**ASSIGNMENT**.
Within the listing below, how many lines feature the word "computer"? Reply with only that number.

**SOURCE MATERIAL**.
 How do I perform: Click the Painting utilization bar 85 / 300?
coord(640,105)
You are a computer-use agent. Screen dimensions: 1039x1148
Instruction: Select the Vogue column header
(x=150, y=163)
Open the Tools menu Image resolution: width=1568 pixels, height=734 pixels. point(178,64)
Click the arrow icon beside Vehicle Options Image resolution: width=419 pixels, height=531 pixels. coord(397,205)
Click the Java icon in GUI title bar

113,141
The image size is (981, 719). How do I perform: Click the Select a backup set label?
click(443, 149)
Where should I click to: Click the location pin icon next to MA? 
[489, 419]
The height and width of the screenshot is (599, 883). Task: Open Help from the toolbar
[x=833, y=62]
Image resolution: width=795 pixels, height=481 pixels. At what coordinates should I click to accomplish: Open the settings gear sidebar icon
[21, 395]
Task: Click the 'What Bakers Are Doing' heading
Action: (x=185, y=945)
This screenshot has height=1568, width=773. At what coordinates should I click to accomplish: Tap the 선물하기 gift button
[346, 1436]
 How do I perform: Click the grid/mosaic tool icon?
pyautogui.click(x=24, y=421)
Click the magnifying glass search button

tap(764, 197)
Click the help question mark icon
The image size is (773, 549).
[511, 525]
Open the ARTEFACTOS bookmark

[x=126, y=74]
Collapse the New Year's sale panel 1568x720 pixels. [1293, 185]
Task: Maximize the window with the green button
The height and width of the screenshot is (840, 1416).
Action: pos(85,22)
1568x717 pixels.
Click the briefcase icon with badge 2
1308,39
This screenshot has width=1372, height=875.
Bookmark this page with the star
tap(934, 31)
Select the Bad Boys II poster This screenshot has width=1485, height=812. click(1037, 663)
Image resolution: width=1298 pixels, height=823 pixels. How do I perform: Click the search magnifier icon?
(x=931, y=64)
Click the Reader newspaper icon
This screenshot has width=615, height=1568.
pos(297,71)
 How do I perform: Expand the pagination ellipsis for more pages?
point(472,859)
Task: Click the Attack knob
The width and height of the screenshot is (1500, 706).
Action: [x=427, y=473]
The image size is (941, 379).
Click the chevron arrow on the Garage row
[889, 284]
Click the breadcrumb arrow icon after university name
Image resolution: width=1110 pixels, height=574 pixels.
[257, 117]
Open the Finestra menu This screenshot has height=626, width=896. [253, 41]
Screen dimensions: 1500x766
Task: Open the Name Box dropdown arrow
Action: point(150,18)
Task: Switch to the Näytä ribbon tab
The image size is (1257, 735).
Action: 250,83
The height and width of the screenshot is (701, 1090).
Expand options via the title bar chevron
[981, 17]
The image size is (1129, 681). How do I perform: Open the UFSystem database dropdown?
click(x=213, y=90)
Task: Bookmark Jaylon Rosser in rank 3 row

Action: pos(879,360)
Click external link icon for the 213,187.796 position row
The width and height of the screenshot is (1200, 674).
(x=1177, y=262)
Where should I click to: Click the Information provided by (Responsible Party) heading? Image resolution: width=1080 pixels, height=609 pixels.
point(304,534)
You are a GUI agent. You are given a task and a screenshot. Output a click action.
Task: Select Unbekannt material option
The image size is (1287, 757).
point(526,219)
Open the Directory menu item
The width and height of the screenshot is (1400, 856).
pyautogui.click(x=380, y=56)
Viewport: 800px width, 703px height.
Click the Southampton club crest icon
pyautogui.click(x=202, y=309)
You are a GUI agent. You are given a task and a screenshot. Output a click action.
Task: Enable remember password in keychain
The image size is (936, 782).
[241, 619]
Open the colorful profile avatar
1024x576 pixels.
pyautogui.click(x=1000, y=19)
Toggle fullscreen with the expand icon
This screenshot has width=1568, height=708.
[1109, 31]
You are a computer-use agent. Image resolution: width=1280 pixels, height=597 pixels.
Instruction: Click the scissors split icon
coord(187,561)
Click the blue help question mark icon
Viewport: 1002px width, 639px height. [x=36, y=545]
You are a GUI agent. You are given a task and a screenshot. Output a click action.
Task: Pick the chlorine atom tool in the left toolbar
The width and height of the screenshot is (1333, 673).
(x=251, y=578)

**RESULT OF THIS EXERCISE**.
2